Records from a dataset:
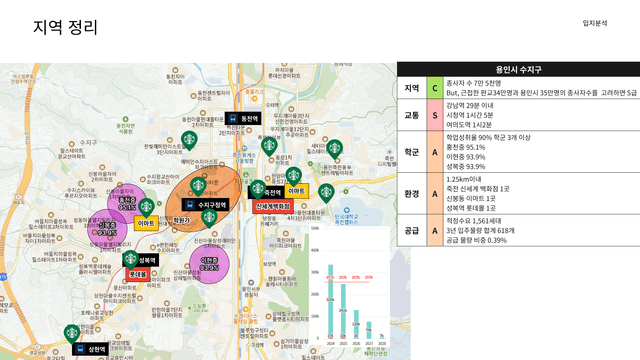Click the Starbucks pin directly above 수지구청역 label

pos(198,187)
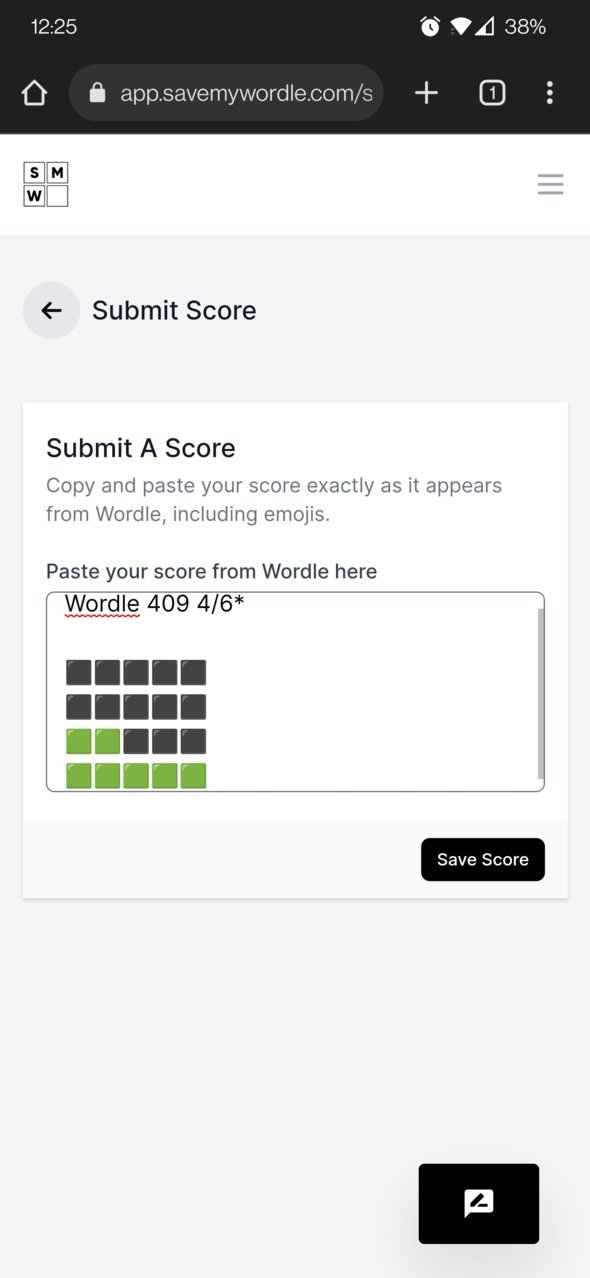Tap the address bar URL text

pyautogui.click(x=246, y=93)
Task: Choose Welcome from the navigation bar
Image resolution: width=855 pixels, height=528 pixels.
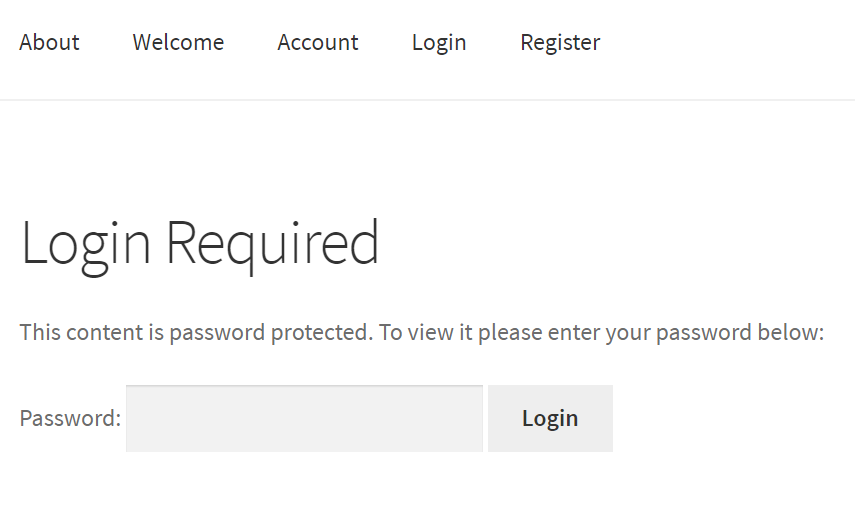Action: coord(178,42)
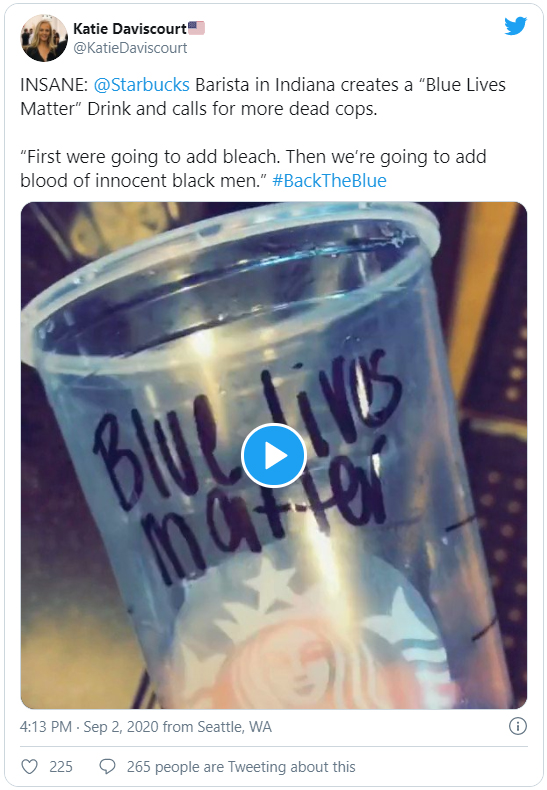Click the tweet text starting with INSANE
This screenshot has width=547, height=790.
tap(263, 97)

## EXERCISE OBJECTIVE
From the line that contains "Task: Choose Welcome from the navigation bar" to the final line of the entries, reproduce every line exactly, both ends included. Leave out all pictures.

## RESULT OF THE EXERCISE
Task: Choose Welcome from the navigation bar
Image resolution: width=855 pixels, height=528 pixels.
Action: coord(178,42)
Click the tweet text starting with INSANE
This screenshot has width=547, height=790.
tap(263, 97)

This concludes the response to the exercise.